Building a clinical AI risk register from scratch

A clinical AI risk register is the foundational document that underpins your practice's governance framework. It catalogues every risk associated with your AI tools, assesses their likelihood and severity, and documents the controls you have in place to mitigate them. Without one, your governance framework lacks the structure needed to demonstrate due diligence to regulators, insurers, or courts.

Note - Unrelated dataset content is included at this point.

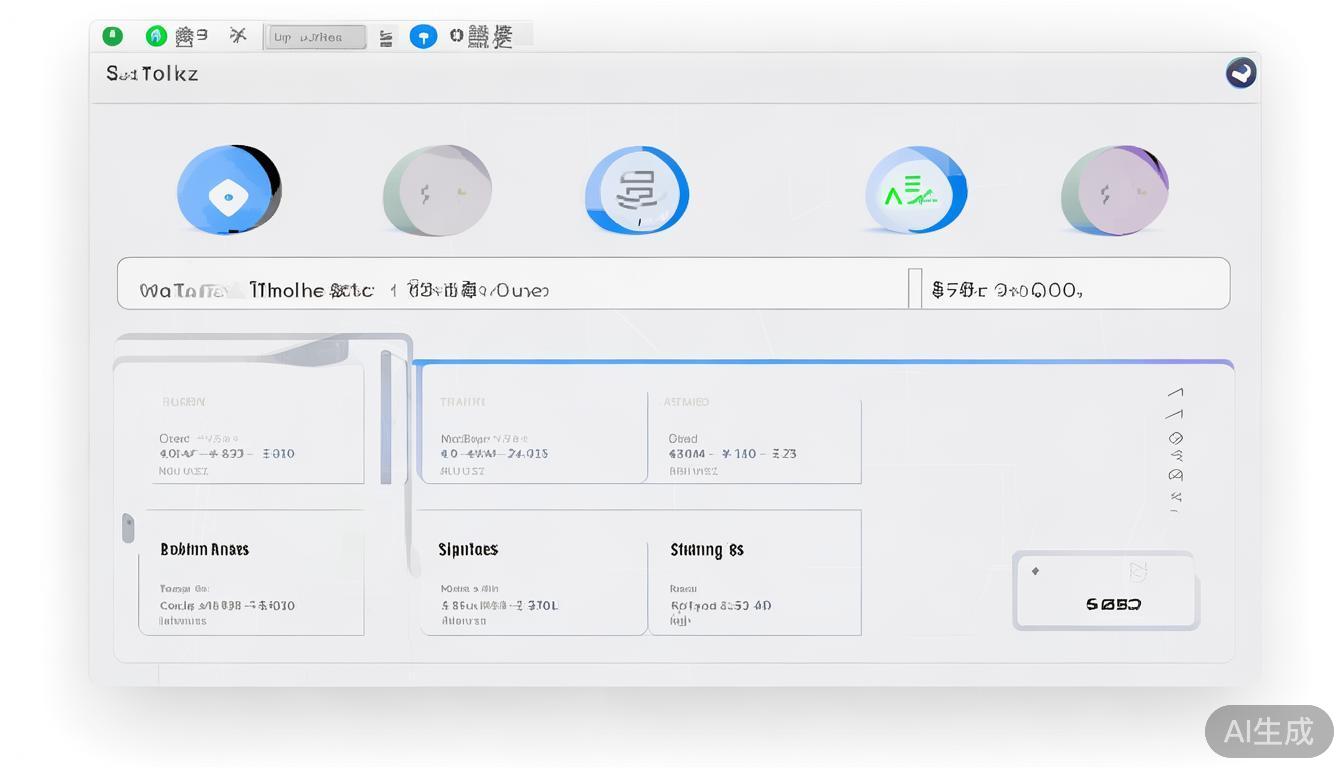Image resolution: width=1344 pixels, height=768 pixels.
Task: Click the vertical scrollbar beside the left panel
Action: click(386, 417)
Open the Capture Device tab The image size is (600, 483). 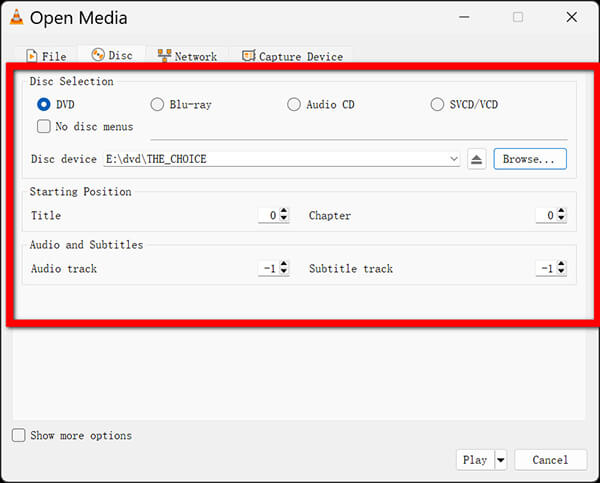tap(291, 57)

Start by identifying all AI tools in clinical use and listing the specific risks each one introduces. For a radiology AI tool, these might include false negative findings, alert fatigue from excessive false positives, workflow disruption during system outages, or patient data exposure through cloud processing. For each risk, assess the likelihood of occurrence and the severity of potential harm using a standard risk matrix aligned with ISO 14971 principles.

Next, document the controls in place for each identified risk. Controls can be preventive (e.g., requiring radiologist sign-off before AI findings are included in reports), detective (e.g., monthly concordance audits), or corrective (e.g., a defined process for disabling a tool that falls below accuracy thresholds). Each control should have an assigned owner and a review frequency. CAIOS Domain 02 requires that risk assessments are reviewed at least annually or whenever a tool is updated.

The final step is making the register a living document. Schedule quarterly reviews, integrate it with your incident reporting process, and ensure new AI tool deployments trigger a risk assessment before clinical use begins. Attest automates much of this workflow, pre-populating risk categories based on tool type and generating review reminders, but the clinical judgment behind each assessment must come from your team.